▶ _TASK DIRECTIONS_: Could you recast the records between the lines holding "Tap the blue hospital H symbol on the map" and "Action: tap(256, 126)", inclusive, as a numbered list with blank lines dropped and pictures left out?

>>>

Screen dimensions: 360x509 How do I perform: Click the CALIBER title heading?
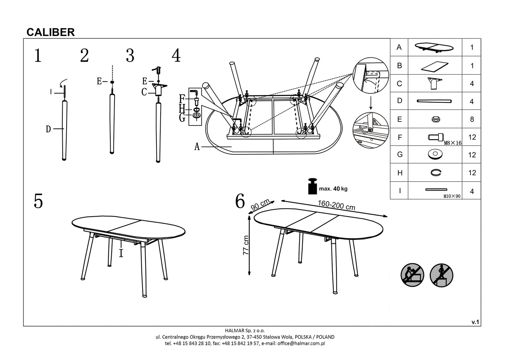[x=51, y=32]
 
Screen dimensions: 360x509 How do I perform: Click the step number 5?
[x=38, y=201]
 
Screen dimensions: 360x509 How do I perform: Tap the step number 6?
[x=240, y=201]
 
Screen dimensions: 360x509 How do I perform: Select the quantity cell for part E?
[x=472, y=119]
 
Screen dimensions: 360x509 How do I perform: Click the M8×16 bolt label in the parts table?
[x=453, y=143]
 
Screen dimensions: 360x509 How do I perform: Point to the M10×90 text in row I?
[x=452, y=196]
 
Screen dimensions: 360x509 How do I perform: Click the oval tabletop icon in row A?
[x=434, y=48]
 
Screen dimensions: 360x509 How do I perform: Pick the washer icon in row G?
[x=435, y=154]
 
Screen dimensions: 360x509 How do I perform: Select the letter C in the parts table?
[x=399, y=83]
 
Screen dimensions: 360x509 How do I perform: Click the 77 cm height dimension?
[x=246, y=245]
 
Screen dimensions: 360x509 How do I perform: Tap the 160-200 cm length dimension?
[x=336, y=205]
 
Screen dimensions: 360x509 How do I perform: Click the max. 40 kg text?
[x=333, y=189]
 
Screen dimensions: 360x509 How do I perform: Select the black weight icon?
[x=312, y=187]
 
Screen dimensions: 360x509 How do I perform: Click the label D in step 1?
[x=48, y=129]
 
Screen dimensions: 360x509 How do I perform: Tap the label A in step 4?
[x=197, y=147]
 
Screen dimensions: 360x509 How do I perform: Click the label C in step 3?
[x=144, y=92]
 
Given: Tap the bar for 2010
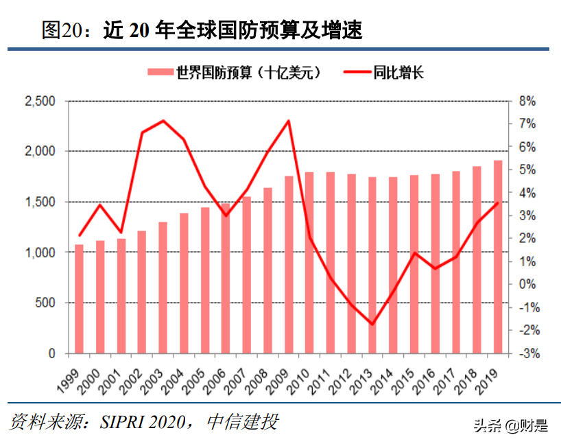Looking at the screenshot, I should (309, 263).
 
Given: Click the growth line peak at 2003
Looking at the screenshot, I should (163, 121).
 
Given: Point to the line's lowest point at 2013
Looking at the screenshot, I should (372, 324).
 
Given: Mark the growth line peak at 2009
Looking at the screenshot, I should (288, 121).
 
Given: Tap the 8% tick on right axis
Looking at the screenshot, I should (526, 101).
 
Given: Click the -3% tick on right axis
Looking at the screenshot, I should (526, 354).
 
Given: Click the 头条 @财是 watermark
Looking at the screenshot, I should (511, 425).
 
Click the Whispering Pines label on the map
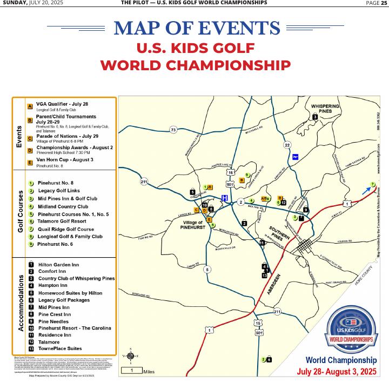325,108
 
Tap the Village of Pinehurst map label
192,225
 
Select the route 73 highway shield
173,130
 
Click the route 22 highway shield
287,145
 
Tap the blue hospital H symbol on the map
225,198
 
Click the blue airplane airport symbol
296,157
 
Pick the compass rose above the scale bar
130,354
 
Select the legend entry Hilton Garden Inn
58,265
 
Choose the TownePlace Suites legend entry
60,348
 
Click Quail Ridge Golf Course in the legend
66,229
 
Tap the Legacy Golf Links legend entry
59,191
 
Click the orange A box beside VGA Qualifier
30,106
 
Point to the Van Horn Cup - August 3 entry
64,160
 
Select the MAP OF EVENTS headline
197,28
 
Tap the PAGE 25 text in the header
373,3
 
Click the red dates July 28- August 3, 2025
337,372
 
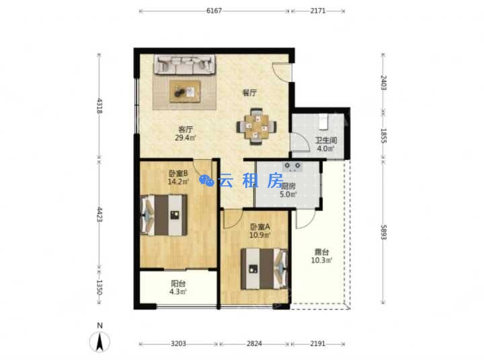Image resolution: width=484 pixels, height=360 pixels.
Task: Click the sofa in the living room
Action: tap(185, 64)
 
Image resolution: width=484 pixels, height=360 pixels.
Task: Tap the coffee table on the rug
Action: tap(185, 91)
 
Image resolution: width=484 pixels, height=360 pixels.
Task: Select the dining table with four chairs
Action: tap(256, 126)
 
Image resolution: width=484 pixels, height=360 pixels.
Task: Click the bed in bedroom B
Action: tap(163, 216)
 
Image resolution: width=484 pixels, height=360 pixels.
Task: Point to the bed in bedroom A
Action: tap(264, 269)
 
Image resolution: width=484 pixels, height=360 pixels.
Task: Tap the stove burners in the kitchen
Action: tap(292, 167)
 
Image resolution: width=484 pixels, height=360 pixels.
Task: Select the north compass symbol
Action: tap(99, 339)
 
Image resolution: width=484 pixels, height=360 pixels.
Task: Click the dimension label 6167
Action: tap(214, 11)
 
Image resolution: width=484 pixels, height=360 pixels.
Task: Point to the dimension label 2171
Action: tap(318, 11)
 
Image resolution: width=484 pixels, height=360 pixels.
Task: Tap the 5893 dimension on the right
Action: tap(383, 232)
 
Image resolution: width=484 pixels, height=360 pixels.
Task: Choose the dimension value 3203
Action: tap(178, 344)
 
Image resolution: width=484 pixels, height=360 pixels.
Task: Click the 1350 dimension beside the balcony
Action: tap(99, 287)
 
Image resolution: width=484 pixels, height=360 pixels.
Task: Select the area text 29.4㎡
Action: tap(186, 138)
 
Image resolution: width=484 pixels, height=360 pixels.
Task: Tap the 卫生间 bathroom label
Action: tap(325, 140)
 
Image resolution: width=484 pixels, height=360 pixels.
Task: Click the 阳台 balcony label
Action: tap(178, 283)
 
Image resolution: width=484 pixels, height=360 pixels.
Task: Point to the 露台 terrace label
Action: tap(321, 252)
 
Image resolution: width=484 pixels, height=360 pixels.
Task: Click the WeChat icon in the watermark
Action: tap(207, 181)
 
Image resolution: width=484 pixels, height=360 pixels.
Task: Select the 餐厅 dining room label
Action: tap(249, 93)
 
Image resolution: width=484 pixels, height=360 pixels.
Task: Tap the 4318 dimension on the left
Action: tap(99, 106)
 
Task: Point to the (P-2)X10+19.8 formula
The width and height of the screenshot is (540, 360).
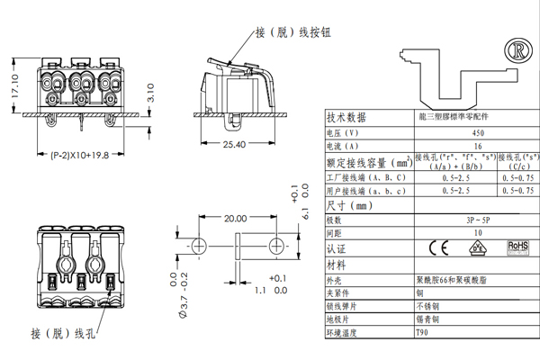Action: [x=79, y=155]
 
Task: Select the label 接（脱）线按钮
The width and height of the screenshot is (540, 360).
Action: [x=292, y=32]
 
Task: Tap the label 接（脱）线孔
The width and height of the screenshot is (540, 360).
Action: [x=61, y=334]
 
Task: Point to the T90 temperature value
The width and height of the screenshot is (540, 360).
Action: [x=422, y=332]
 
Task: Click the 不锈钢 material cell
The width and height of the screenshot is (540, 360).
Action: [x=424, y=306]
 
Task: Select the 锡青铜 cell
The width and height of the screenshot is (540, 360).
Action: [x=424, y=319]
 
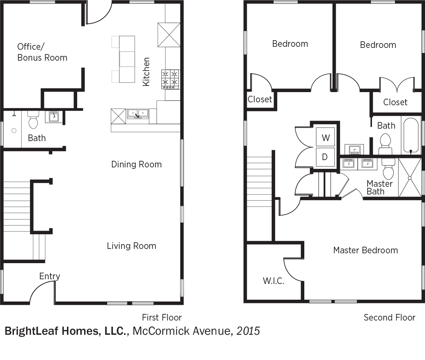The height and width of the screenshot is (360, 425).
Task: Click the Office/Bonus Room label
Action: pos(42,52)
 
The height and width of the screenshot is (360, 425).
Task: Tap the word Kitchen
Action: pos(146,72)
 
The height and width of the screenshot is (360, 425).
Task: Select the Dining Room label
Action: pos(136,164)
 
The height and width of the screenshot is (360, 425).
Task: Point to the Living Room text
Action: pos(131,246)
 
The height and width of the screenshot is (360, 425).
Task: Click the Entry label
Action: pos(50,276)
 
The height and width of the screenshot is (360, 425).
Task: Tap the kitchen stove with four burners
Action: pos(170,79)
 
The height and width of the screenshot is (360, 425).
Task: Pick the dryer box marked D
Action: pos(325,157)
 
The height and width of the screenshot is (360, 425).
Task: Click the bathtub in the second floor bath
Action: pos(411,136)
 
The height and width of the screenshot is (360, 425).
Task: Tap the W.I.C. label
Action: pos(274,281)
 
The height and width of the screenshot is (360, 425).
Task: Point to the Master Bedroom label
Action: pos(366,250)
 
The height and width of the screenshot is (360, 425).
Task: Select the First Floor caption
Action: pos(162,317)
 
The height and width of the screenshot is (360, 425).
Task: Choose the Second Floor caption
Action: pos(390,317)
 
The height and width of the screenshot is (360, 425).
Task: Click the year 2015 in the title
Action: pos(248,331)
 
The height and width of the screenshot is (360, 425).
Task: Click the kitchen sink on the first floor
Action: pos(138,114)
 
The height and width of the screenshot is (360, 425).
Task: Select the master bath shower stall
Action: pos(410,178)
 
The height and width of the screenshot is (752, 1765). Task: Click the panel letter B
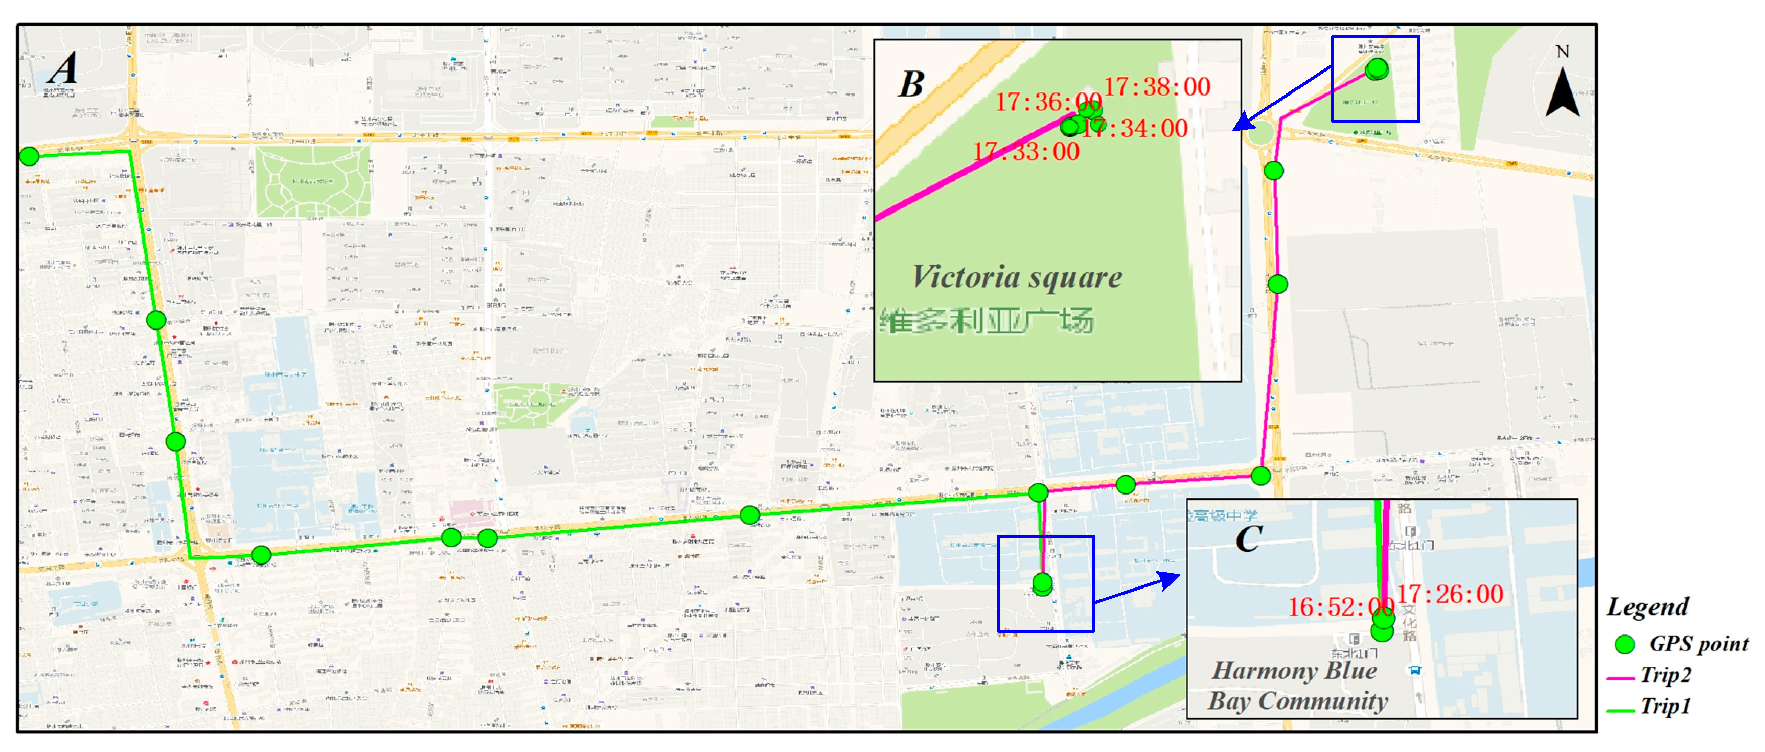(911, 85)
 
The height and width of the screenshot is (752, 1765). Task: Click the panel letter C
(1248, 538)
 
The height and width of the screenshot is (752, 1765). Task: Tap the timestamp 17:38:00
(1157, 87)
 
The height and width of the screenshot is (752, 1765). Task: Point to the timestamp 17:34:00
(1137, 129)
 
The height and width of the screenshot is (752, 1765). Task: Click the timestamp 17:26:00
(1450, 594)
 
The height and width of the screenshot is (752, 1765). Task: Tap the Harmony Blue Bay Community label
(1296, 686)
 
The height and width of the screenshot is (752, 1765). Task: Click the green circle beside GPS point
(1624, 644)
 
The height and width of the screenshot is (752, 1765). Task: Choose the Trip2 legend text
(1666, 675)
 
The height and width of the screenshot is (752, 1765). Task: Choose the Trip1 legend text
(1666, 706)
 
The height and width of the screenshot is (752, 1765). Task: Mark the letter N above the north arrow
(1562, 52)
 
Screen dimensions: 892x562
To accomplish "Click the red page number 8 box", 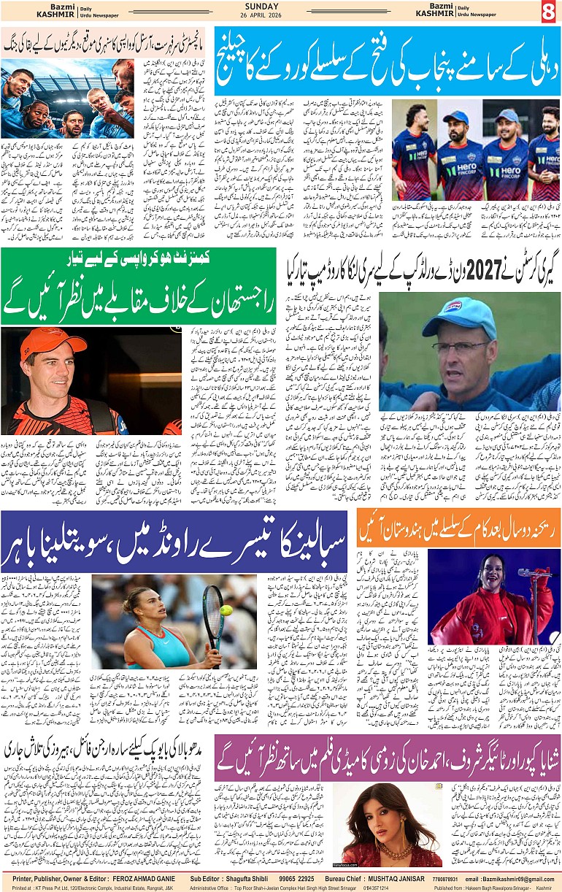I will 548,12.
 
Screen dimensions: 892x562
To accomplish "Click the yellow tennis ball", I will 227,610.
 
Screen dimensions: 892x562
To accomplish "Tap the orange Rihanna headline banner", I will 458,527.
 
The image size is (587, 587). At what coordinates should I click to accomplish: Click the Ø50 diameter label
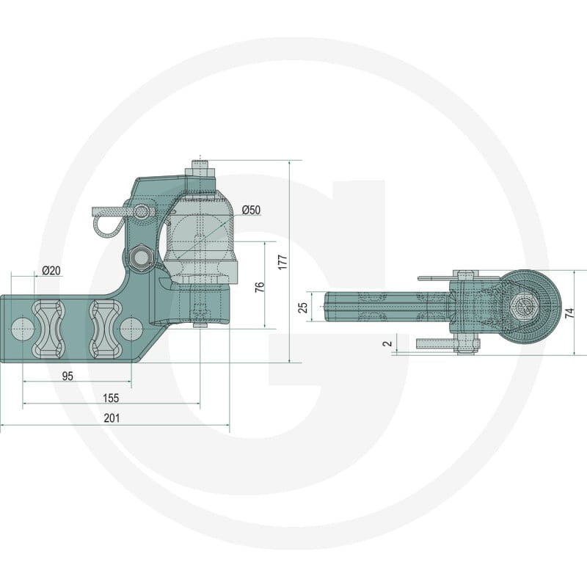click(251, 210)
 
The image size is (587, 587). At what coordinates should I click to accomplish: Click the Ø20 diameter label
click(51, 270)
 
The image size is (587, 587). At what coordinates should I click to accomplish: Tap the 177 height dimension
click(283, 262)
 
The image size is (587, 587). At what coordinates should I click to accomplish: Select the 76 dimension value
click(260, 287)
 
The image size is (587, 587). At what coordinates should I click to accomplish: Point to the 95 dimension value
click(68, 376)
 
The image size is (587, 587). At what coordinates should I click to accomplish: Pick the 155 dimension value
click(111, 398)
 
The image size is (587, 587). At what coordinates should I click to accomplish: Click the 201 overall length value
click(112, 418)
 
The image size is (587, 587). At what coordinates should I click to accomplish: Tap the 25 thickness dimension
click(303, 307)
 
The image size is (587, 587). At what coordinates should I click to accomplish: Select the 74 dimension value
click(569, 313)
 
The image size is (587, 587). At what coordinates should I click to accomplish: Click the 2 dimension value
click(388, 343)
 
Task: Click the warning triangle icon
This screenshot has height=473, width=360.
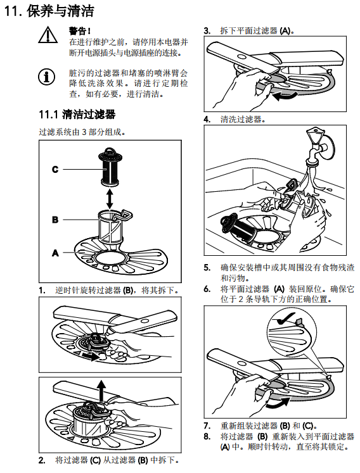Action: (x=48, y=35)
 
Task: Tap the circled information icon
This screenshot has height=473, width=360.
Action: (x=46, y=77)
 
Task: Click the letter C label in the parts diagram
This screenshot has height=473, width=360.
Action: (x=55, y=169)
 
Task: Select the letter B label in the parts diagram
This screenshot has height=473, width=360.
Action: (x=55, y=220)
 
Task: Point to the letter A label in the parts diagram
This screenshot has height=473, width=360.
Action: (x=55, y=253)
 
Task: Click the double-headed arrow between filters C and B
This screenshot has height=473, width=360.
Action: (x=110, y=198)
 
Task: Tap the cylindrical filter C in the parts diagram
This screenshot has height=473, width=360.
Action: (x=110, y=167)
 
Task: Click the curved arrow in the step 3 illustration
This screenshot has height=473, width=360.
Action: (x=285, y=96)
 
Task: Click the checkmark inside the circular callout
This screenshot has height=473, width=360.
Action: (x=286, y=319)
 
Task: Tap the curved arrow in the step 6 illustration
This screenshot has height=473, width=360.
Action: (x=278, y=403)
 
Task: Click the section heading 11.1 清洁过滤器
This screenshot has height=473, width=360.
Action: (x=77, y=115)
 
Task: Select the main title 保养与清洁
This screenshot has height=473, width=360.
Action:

<<<

▶ _FULL ANSWER_:
1. Tap the blue hospital H symbol on the map
2. 225,198
3. Click the blue airplane airport symbol
4. 296,157
5. Pick the compass rose above the scale bar
6. 130,354
7. Select the legend entry Hilton Garden Inn
8. 58,265
9. Choose the TownePlace Suites legend entry
10. 60,348
11. Click Quail Ridge Golf Course in the legend
12. 66,229
13. Tap the Legacy Golf Links legend entry
14. 59,191
15. Click the orange A box beside VGA Qualifier
16. 30,106
17. Point to the Van Horn Cup - August 3 entry
18. 64,160
19. Select the MAP OF EVENTS headline
20. 197,28
21. Tap the PAGE 25 text in the header
22. 373,3
23. Click the red dates July 28- August 3, 2025
24. 337,372
25. Image resolution: width=484 pixels, height=360 pixels.
26. Task: Click the sofa in the living room
27. Action: tap(185, 64)
28. Image resolution: width=484 pixels, height=360 pixels.
29. Task: Tap the coffee table on the rug
30. Action: tap(185, 91)
31. Image resolution: width=484 pixels, height=360 pixels.
32. Task: Select the dining table with four chairs
33. Action: tap(256, 126)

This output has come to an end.